Selon Binyam Mohamed, son compagnon de
cellule (libéré depuis), al-Hanashi a été convoqué le 17 janvier par l'amiral
de Guantánamo et le chef de la Guard Force. Il n'est jamais retourné dans sa
cellule. Il a été conduit en zone psychiatrique où, selon un autre prisonnier
qui s'y trouvait également, on l'a gardé jusqu'à sa mort.

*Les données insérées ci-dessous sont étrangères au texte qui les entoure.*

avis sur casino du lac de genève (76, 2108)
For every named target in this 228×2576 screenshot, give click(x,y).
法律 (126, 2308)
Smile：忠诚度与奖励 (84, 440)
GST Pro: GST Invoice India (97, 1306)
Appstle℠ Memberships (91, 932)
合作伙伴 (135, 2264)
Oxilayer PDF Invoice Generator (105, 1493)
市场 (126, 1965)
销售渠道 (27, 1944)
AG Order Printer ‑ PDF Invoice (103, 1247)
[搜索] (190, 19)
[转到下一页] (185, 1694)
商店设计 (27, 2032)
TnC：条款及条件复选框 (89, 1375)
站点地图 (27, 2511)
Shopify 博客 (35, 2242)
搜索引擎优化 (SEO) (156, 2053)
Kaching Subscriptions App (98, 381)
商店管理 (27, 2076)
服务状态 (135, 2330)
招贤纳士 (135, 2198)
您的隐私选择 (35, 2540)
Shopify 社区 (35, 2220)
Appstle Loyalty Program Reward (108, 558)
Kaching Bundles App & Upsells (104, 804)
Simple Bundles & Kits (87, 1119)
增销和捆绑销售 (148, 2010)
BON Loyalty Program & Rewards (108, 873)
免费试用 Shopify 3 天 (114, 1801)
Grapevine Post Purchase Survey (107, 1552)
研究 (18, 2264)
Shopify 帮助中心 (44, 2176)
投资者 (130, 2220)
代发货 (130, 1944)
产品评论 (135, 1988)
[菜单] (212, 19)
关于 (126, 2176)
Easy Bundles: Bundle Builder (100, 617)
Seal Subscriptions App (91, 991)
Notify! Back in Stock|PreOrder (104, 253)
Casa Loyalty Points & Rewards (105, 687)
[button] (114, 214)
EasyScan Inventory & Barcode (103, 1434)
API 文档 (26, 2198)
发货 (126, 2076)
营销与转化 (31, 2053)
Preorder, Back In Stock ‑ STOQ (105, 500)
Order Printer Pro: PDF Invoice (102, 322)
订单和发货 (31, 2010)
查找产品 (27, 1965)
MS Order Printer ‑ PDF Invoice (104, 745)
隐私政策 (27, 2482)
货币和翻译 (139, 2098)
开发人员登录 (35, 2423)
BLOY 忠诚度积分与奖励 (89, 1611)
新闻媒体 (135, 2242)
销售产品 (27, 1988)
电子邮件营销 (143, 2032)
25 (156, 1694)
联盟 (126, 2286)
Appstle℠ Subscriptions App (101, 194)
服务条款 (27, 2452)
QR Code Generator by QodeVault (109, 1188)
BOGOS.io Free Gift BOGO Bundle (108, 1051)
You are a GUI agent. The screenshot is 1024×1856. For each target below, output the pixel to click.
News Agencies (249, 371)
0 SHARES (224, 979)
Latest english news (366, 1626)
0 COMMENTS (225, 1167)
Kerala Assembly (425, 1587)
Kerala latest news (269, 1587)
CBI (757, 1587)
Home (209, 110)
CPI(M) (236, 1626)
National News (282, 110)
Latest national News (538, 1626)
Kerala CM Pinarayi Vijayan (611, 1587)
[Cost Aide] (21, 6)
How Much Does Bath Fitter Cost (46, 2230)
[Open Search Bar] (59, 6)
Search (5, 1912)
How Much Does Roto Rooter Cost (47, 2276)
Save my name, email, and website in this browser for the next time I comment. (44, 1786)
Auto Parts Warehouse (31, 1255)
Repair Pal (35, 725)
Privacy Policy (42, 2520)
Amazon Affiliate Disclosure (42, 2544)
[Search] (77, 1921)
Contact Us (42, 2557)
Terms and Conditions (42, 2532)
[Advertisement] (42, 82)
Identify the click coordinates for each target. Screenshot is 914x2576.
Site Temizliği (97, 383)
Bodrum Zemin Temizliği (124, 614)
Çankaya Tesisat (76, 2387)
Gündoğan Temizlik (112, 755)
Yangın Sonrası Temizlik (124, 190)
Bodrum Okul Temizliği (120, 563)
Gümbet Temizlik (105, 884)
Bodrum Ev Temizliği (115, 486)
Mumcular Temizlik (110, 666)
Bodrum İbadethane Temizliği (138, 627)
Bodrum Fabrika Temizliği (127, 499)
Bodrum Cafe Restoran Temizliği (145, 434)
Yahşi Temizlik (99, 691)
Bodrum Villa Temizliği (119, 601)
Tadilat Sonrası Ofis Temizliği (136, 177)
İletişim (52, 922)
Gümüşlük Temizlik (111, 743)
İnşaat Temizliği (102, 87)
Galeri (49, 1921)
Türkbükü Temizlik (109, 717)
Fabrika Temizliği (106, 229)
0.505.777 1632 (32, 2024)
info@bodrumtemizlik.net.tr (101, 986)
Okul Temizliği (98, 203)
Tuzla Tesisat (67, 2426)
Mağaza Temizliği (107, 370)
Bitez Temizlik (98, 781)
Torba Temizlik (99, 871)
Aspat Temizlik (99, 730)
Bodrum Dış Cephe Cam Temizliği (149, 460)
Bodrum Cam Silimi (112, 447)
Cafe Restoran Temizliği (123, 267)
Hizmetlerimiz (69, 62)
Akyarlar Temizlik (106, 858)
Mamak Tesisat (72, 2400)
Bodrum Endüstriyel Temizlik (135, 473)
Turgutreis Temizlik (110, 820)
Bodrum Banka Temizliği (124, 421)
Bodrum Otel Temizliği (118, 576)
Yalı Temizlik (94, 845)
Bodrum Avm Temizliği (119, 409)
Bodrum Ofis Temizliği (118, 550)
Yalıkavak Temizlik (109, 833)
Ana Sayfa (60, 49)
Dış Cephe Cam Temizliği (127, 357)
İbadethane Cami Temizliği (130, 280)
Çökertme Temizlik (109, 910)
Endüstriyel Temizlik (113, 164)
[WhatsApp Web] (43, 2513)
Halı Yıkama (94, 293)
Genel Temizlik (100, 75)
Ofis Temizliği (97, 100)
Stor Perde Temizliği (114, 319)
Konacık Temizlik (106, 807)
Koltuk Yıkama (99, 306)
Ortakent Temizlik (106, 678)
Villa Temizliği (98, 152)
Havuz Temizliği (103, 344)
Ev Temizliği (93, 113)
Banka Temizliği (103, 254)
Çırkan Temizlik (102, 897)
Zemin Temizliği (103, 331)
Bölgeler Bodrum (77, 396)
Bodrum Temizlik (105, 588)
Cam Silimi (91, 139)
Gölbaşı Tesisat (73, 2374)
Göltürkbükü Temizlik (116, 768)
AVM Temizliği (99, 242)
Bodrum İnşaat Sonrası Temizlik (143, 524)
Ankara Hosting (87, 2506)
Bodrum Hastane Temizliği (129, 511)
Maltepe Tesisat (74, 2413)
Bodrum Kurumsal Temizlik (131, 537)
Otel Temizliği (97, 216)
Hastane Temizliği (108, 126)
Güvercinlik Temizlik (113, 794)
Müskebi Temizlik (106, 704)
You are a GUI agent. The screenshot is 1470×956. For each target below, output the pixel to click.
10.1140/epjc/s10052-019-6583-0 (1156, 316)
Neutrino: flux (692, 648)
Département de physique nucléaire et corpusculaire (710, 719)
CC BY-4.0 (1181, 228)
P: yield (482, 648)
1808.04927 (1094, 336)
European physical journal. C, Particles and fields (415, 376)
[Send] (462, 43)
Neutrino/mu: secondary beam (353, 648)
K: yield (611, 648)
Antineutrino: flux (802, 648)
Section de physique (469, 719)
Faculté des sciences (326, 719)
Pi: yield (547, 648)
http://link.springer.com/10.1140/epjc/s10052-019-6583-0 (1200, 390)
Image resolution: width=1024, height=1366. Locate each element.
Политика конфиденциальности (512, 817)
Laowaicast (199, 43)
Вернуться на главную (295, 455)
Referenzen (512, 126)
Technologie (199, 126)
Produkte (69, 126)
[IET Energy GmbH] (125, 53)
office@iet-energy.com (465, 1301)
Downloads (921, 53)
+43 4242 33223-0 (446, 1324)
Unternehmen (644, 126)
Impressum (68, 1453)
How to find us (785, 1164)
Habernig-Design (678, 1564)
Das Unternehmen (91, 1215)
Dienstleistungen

Peut-on se tuer en zone psy ? D'après Cortney
Busch de Reprieve, organisme britannique qui représente les détenus de
Guantánamo, les prisonniers sont filmés en permanence, et une sentinelle est
présente à tout moment.
Le lendemain de la mort d'al-Hanashi,
l'infirmière et le psychologue ont fait une démonstration, curieusement sur la
défensive, au groupe de journalistes dont je faisais partie sur la façon dont
on attache les prisonniers en grève de la faim dans des chaises
d'immobilisation au moment de les « nourrir par voie interne » (c'est-à-dire,
de les nourrir de force). Le service de presse de Guantánamo a fait remarquer
qu'avant son décès, al-Hanashi avait fait une grève de la faim.
Imaginons à quel point il serait facile de se
débarrasser d'un prisonnier gênant nourri de force en ajustant simplement le
nombre de calories : s'il est trop bas, le prisonnier mourra de faim, mais s'il
est trop élevé, le prisonnier mourra également puisqu'une surdose volontaire de
nourriture, ce dont les prisonniers de Guantánamo auraient fait l'objet,
provoque des vomissements, des diarrhées et une déshydratation létale pouvant
arrêter le coeur.
Depuis maintenant huit semaines, je pose des
questions au Lt Commander Brook DeWalt, porte-parole en chef du service de
presse de Guantánamo, sur le décès d'al-Hanashi. Selon l'ambassade du Yémen à
Washington, son corps a été rapatrié à la mi-août.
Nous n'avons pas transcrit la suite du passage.